Content starts

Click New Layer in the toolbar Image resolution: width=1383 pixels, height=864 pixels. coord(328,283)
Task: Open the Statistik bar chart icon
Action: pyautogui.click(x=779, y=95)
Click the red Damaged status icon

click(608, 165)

Content ends

* _Exercise objective_
Restate the material above exactly, leaving nothing out.

* _Task response_
Click New Layer in the toolbar Image resolution: width=1383 pixels, height=864 pixels. coord(328,283)
Task: Open the Statistik bar chart icon
Action: pyautogui.click(x=779, y=95)
Click the red Damaged status icon

click(608, 165)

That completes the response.